Tasks to carry out
#1 In the passage on brownfield onboarding, when is automated briefing-doc generation expected to mature substantially?
#2 Copy the passage on brownfield onboarding between "Convergence: characterization tests" and "prompted for it.", inclusive, swapping "code review" for "pull-request review".

Extract to read
*** Block opens ***

Convergence: characterization tests as the brownfield-onboarding primitive. The insight that you should pin current behavior before trying to change it is older than agentic coding, but agent-assisted refactoring makes it more important because the agent’s “helpful improvements” can alter observable behavior in ways no human reviewer would miss in code review but that a test run catches immediately. All three CLIs handle characterization-test generation well when prompted for it.
Emerging: automated briefing-doc generation. The two-step “discover the codebase → write a briefing doc reflecting what you found” pattern is an obvious automation target. Early versions exist — scripts that prompt an agent to walk a codebase and emit a draft briefing doc — but the outputs are uneven. Good briefing docs encode judgments about what’s important; agents can draft the factual shell (directory purposes, test tooling, build setup) but still need human editing for the convention + constraint sections. Expect this to mature substantially in 2026-2027.

*** Block closes ***

Source data

*** Block opens ***

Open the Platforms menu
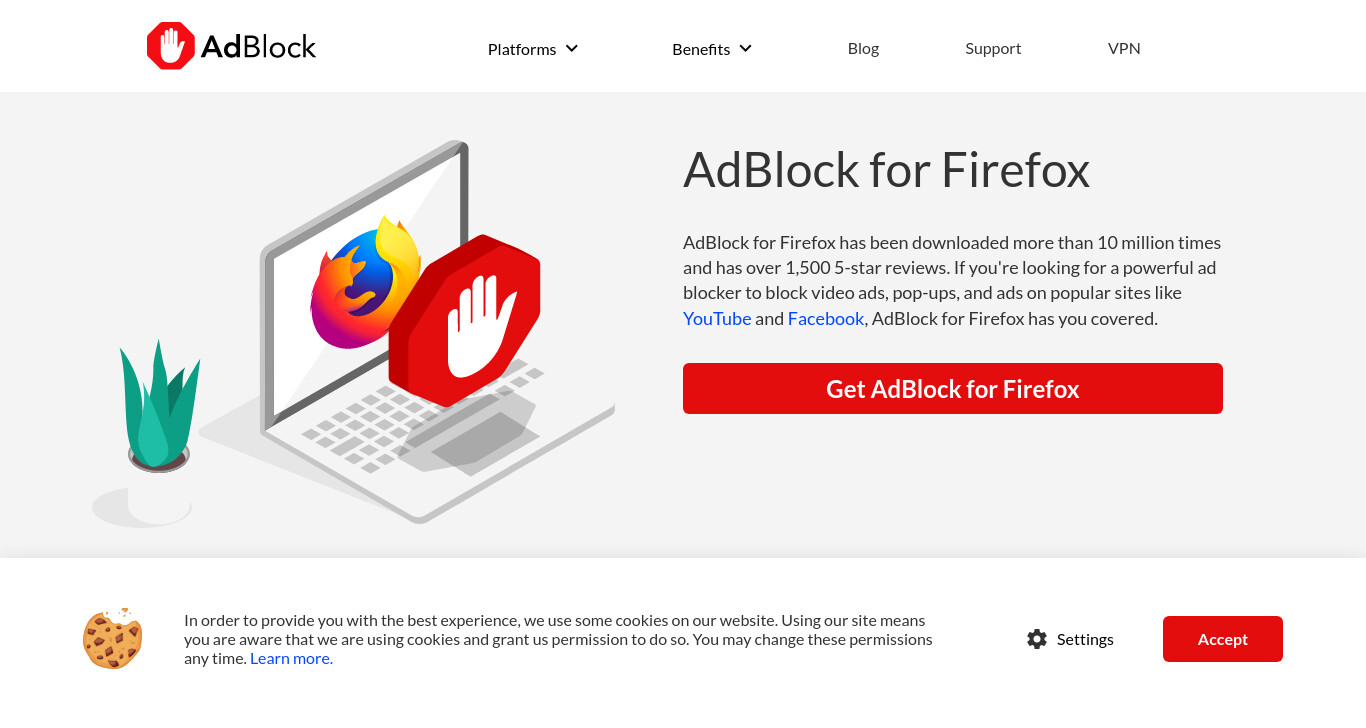Screen dimensions: 1366x728 533,49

*** Block closes ***

Answer set
#1 In 2026-2027.

#2
Convergence: characterization tests as the brownfield-onboarding primitive. The insight that you should pin current behavior before trying to change it is older than agentic coding, but agent-assisted refactoring makes it more important because the agent’s “helpful improvements” can alter observable behavior in ways no human reviewer would miss in pull-request review but that a test run catches immediately. All three CLIs handle characterization-test generation well when prompted for it.